_What is being asked_
In the data below, find every line with the string "header" and pull it out.

_Data_

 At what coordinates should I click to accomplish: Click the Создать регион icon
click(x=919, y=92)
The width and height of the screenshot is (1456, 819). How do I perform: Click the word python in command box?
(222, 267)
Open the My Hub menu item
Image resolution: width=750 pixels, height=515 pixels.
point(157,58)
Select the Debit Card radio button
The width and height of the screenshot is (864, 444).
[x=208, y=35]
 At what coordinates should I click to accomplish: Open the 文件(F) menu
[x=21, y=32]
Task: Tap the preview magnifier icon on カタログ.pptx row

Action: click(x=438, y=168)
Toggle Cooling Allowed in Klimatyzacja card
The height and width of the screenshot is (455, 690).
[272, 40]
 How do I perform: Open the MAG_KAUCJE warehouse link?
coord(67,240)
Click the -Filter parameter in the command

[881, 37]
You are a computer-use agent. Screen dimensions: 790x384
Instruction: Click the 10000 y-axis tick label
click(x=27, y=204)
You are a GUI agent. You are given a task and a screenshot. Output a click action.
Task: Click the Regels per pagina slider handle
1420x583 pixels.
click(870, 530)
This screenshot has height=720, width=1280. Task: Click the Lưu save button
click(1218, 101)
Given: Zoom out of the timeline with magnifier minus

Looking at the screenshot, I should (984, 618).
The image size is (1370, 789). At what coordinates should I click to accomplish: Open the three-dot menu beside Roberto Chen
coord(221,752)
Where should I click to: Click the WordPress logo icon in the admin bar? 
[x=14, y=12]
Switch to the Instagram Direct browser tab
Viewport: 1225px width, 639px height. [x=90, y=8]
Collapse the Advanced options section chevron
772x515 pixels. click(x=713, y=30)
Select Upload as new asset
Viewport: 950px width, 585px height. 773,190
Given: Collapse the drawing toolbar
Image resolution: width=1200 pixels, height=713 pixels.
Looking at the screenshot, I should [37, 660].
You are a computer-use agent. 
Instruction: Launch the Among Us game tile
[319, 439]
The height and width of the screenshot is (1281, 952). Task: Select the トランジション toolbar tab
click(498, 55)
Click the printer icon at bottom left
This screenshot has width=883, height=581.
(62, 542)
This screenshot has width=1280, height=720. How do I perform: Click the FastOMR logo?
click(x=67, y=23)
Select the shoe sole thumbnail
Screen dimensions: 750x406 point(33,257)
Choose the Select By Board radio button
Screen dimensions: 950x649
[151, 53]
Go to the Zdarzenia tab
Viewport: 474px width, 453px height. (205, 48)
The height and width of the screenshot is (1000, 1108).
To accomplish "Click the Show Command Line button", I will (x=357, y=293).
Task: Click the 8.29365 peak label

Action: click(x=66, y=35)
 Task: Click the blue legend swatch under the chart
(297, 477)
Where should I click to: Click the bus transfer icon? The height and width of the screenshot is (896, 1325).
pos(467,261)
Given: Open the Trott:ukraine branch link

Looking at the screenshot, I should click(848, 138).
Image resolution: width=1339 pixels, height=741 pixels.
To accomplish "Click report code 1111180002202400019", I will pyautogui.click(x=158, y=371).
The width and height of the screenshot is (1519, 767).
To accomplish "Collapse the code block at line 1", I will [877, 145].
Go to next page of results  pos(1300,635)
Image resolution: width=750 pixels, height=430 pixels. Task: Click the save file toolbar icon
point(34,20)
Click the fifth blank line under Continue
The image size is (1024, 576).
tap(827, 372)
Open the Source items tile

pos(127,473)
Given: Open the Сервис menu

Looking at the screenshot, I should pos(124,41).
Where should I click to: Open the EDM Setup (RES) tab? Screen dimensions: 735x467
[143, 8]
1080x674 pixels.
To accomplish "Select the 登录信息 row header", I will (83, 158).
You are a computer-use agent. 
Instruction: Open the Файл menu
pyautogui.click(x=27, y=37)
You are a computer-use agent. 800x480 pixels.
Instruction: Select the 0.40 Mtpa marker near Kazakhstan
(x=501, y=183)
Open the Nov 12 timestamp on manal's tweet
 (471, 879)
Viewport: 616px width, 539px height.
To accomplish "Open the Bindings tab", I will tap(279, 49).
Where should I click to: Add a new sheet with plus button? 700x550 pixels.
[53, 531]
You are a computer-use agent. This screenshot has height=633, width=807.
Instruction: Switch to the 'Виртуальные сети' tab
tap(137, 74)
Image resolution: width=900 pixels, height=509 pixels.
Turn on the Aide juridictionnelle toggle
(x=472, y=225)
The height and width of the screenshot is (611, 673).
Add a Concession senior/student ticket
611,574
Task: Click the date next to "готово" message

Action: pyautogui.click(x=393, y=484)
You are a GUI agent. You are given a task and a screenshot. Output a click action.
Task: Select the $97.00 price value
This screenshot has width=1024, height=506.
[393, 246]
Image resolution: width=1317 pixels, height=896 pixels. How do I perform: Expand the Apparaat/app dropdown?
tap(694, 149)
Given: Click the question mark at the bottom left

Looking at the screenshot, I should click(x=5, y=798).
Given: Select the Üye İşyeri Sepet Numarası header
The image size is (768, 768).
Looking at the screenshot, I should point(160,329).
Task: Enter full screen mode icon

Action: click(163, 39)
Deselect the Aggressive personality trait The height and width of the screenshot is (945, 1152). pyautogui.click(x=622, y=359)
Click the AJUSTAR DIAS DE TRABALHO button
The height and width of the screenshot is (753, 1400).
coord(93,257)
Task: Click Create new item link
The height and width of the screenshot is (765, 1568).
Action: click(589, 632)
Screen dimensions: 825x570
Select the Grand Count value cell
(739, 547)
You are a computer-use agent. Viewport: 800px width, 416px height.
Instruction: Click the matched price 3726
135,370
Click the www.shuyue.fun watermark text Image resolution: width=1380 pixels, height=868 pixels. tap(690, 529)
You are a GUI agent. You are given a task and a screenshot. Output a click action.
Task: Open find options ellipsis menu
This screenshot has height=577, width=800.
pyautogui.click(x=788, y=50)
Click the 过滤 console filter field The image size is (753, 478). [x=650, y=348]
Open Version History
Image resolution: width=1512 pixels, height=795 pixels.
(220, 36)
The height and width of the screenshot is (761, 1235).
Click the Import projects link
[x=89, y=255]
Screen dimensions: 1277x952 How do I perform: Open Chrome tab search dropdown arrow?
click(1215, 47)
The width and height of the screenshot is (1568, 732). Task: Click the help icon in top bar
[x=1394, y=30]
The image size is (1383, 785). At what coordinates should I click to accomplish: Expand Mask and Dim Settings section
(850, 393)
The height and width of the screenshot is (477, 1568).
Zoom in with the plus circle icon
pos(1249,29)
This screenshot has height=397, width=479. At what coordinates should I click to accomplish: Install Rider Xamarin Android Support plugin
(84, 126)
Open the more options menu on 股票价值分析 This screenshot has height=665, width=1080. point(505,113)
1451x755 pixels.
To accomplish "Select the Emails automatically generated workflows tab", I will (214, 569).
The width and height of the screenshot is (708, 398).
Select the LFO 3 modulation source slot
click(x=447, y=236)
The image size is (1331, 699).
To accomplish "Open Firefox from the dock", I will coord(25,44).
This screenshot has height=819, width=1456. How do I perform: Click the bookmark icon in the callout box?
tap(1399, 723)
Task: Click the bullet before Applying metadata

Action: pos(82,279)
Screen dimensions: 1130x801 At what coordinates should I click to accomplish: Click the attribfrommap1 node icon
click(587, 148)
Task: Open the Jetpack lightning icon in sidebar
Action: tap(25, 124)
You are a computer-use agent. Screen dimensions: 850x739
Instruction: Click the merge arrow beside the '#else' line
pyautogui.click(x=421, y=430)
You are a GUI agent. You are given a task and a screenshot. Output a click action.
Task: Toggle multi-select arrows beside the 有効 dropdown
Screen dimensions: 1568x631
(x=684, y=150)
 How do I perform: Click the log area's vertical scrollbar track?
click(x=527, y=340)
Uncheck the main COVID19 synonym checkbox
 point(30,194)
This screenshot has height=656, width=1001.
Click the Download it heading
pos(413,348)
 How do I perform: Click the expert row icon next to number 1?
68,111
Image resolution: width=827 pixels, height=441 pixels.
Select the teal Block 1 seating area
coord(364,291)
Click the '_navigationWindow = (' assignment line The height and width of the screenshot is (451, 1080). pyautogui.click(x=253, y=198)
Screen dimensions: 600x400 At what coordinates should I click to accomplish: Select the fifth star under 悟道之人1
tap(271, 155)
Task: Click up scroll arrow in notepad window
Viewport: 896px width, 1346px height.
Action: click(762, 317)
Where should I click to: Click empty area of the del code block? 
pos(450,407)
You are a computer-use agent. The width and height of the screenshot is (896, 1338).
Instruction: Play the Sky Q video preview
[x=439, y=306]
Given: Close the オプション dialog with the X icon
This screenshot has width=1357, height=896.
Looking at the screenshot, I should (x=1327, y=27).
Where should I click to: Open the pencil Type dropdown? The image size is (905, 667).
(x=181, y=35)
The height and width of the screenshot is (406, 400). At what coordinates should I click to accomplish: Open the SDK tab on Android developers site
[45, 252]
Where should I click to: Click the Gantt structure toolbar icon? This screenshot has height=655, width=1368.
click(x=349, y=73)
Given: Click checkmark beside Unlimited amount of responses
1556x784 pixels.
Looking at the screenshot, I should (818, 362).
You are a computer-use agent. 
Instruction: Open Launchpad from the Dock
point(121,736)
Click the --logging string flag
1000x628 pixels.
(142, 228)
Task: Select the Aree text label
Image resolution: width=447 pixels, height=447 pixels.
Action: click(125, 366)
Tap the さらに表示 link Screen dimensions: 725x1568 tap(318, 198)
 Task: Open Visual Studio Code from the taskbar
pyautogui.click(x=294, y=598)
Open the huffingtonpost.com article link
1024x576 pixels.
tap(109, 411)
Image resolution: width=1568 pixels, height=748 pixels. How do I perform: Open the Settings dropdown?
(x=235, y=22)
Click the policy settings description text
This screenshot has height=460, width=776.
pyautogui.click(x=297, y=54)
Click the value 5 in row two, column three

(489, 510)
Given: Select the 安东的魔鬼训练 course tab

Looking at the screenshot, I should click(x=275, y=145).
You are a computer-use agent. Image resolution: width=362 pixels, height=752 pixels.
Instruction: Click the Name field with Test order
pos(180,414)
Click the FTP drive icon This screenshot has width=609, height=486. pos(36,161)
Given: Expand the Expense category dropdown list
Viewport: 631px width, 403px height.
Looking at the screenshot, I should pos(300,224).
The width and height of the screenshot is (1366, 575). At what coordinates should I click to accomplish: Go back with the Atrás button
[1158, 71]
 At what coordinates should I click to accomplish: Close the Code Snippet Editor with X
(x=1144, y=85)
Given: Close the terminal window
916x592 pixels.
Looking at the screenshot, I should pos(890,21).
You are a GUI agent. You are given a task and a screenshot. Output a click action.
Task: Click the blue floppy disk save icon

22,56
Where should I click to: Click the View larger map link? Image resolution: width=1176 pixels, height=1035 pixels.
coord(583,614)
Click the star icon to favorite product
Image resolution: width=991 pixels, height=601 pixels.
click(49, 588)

_Result for this exercise_
To accomplish "Select the 登录信息 row header", I will (83, 158).
Given: Select the Üye İşyeri Sepet Numarası header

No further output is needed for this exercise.